まさか実家に来てはいないよなと思いながらも、一度母ちゃんのところに顔を出そうと思った。そういえば実家で腐っていた後のことを母ちゃんには何も説明してなかった。
実家に一度寄ったら、案の定透馬が来たと母ちゃんは言う。
「何しに? あいつはなんて?」
「何やってんだい。戻ってきたと思ったらまた出てって」
「そんなことはいいから。あいつ何言ってた?」
「宮田君の家聞かれたよ」
「宮田?」
一体何でそんな奴が出てくるのかわからない。前に家出した時一度泊めてもらっただけで、特に親しいわけでもないのに。透馬は何がしたいのかと思った。
「それよりも説明することがあるんじゃないかい?」
「説明?」
「藤越君と付き合ってるって」
あいつは母ちゃんにまで余計なことを。
「付き合ってるっていうか、あいつがただ好きって言ってくれただけで」
付き合うも何もずっと一緒に住んでいたのだから、今までと何が変わるというのか。
そう思ったけど、やっぱり違うのかもしれない。愛良ちゃんも出て行ったし、結局同じではいられない。
俺は何もわかってなかったことに気付く。だからあいつは出て行ったのか。
「この前帰ってきた時は死にそうな顔してたくせに。全く」
そういえばそうだった。母ちゃんにはちゃんと報告するべきだったと思う。
「ごめんって。色々ばたばたしてたんだよ」
「あんたが元気ならいいけど」
これ以上母ちゃんに心配かけるのはよくない。俺はちゃんと大丈夫だと説明してから宮田の家に向かった。

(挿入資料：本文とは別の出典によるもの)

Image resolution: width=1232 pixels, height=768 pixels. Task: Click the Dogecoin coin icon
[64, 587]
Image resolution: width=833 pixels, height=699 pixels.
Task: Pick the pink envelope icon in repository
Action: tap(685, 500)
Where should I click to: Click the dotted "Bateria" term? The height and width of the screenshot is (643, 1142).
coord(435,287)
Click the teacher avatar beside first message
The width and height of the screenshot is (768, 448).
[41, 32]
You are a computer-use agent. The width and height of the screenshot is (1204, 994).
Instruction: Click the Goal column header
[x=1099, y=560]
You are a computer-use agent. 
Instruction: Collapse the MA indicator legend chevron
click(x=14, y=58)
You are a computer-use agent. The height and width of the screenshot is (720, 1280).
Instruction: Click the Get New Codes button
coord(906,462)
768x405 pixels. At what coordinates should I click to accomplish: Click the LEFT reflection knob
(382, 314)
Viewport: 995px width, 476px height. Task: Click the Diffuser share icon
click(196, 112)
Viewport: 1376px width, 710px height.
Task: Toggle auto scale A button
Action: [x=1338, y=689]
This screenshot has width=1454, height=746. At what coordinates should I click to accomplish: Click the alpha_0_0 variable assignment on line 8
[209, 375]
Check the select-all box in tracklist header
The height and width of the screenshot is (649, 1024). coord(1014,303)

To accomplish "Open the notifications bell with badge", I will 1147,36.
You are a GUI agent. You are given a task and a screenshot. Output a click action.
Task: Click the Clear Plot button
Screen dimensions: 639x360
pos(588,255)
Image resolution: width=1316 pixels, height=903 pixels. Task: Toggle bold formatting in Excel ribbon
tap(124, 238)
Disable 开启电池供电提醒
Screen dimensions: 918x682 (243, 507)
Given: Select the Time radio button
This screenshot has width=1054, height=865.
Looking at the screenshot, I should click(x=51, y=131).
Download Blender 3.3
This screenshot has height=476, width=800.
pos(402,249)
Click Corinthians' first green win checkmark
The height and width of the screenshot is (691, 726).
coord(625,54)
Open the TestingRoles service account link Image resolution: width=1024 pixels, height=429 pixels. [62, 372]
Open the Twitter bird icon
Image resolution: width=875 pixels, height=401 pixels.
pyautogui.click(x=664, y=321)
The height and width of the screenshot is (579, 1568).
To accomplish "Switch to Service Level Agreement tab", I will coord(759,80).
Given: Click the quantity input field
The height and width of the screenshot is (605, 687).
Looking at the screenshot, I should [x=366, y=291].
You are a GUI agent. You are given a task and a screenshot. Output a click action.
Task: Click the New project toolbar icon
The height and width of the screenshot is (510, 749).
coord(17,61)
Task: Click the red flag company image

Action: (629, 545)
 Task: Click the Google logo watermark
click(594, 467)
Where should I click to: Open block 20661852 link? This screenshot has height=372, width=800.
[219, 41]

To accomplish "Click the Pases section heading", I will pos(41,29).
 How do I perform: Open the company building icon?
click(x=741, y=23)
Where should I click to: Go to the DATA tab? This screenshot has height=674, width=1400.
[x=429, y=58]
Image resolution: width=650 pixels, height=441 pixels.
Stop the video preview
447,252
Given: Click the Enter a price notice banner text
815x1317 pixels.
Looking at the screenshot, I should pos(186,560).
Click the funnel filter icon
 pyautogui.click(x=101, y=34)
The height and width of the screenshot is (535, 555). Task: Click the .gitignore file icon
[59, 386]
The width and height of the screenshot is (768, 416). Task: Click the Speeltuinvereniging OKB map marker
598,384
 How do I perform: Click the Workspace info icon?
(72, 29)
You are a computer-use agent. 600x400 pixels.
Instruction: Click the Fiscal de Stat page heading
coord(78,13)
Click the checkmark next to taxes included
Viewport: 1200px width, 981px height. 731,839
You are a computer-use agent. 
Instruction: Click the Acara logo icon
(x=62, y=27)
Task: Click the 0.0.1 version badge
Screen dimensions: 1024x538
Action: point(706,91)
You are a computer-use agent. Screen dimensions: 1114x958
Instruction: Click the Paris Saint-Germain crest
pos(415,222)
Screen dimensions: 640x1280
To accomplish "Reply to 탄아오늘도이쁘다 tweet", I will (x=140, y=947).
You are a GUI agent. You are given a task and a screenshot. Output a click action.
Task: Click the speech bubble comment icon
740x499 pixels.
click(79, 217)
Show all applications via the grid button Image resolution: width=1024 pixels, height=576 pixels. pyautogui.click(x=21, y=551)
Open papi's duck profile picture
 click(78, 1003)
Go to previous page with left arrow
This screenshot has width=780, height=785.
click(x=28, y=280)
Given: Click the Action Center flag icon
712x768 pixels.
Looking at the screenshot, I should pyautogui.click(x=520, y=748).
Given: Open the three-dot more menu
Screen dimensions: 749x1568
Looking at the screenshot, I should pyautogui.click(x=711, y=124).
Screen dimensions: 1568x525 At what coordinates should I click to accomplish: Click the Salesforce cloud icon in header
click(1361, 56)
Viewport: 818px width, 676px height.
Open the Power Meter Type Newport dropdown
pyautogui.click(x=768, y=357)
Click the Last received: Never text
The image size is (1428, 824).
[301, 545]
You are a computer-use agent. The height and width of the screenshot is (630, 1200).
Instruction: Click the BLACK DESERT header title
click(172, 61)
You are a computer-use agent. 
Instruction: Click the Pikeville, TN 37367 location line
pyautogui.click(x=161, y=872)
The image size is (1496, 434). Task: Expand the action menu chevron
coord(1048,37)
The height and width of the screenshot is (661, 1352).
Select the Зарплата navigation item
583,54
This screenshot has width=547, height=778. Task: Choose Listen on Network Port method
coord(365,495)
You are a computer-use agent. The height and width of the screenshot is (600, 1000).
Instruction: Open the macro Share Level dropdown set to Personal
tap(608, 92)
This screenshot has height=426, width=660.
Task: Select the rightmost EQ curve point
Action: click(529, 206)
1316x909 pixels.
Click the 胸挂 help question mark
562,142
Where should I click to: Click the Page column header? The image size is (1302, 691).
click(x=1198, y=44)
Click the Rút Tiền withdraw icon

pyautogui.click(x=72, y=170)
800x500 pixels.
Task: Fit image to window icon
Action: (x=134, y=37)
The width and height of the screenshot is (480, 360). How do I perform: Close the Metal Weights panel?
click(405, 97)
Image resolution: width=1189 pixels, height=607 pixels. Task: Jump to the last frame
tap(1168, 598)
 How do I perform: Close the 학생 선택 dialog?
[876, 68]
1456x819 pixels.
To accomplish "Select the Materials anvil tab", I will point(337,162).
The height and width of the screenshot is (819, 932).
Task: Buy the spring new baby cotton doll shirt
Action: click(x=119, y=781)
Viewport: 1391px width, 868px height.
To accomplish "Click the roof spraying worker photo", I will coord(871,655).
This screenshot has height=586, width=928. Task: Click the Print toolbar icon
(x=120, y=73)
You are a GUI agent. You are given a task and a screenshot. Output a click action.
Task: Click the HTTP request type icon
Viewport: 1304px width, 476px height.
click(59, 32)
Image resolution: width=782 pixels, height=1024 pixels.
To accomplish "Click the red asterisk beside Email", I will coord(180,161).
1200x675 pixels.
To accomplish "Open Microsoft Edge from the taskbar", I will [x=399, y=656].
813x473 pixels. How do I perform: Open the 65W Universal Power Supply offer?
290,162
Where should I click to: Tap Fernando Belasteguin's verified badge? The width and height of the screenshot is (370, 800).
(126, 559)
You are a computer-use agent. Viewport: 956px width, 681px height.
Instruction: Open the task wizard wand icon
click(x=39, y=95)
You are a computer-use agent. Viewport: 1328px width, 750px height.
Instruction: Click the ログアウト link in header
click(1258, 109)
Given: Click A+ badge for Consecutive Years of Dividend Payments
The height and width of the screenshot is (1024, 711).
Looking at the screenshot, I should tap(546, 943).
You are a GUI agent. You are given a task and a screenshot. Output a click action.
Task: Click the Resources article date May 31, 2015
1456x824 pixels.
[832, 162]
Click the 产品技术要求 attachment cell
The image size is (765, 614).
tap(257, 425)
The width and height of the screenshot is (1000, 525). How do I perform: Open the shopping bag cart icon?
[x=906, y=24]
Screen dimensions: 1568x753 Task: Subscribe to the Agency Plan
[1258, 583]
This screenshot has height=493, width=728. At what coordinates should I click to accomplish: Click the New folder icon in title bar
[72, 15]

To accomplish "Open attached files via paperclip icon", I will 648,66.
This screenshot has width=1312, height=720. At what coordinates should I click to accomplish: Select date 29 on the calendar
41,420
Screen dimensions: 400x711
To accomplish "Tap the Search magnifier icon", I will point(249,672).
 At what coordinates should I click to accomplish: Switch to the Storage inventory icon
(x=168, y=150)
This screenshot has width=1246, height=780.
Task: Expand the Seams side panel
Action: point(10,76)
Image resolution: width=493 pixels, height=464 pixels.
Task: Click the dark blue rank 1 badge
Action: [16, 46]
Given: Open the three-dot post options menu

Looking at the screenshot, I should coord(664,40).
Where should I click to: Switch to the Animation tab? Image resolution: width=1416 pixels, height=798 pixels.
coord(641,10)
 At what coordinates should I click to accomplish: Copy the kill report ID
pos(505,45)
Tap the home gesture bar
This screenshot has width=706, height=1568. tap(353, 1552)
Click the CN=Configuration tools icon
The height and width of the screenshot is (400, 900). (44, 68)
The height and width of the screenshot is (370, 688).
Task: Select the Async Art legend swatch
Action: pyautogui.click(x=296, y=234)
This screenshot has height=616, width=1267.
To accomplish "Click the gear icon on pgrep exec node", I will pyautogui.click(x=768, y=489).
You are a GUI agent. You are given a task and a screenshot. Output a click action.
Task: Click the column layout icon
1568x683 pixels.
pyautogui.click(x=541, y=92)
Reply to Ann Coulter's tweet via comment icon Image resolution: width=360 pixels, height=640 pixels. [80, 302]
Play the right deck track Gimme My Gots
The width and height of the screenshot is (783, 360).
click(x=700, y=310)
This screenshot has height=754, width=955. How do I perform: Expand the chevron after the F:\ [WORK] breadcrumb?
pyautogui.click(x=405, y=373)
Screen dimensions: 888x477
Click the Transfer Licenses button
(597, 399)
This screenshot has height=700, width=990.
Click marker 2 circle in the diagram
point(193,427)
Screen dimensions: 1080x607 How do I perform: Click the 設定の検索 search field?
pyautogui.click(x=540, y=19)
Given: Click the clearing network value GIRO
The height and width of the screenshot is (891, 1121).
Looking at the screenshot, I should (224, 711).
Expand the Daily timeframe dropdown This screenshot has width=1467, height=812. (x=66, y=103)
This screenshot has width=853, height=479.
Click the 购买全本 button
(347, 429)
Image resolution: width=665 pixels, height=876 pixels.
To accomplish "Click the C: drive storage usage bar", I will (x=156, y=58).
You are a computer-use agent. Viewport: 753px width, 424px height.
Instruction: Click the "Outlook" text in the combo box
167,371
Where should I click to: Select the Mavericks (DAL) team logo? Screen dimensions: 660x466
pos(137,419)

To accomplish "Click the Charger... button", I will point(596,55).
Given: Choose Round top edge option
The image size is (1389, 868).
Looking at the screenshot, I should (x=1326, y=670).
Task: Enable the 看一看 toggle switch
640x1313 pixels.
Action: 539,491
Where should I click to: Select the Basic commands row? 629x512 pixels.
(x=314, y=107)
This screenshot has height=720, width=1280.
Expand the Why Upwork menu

宮田は普通に実家にいて、すぐに出て来た。少し前にあいつが来たせいかもしれない。
「透馬ちゃんの言う通りだな」
「透馬ちゃん?」
偉く懐かしい呼び方だなと思った。
「透馬ちゃんを捜しに来たのか? 見りゃわかんだろ。もういねえって」
「それもそうだけど、何話したんだよ」
「さあ」
さあって何だ? これ以上話してもなんとなく埒が明かない気がする。
「そんなに必死こいて捜さないといけないわけ? 帰ってくるかもしれないじゃん」
「あいつが帰って来ないとか、信じてないわけじゃないけど」
ただ、なんとなく嫌な感じがして。
「そうだ。伝言があった」
伝言?
「心配しないで、待っててだと」
またそれだ。そんなこと言われても、俺はおとなしく待ってることなどできやしないんだ。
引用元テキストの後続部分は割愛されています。